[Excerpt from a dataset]
#####
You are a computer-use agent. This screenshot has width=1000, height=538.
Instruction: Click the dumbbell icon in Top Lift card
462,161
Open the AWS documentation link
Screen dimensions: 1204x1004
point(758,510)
#####
Problem statement
Copy the records above line for line, with no changes to any character.

Completed exercise
You are a computer-use agent. This screenshot has width=1000, height=538.
Instruction: Click the dumbbell icon in Top Lift card
462,161
Open the AWS documentation link
Screen dimensions: 1204x1004
point(758,510)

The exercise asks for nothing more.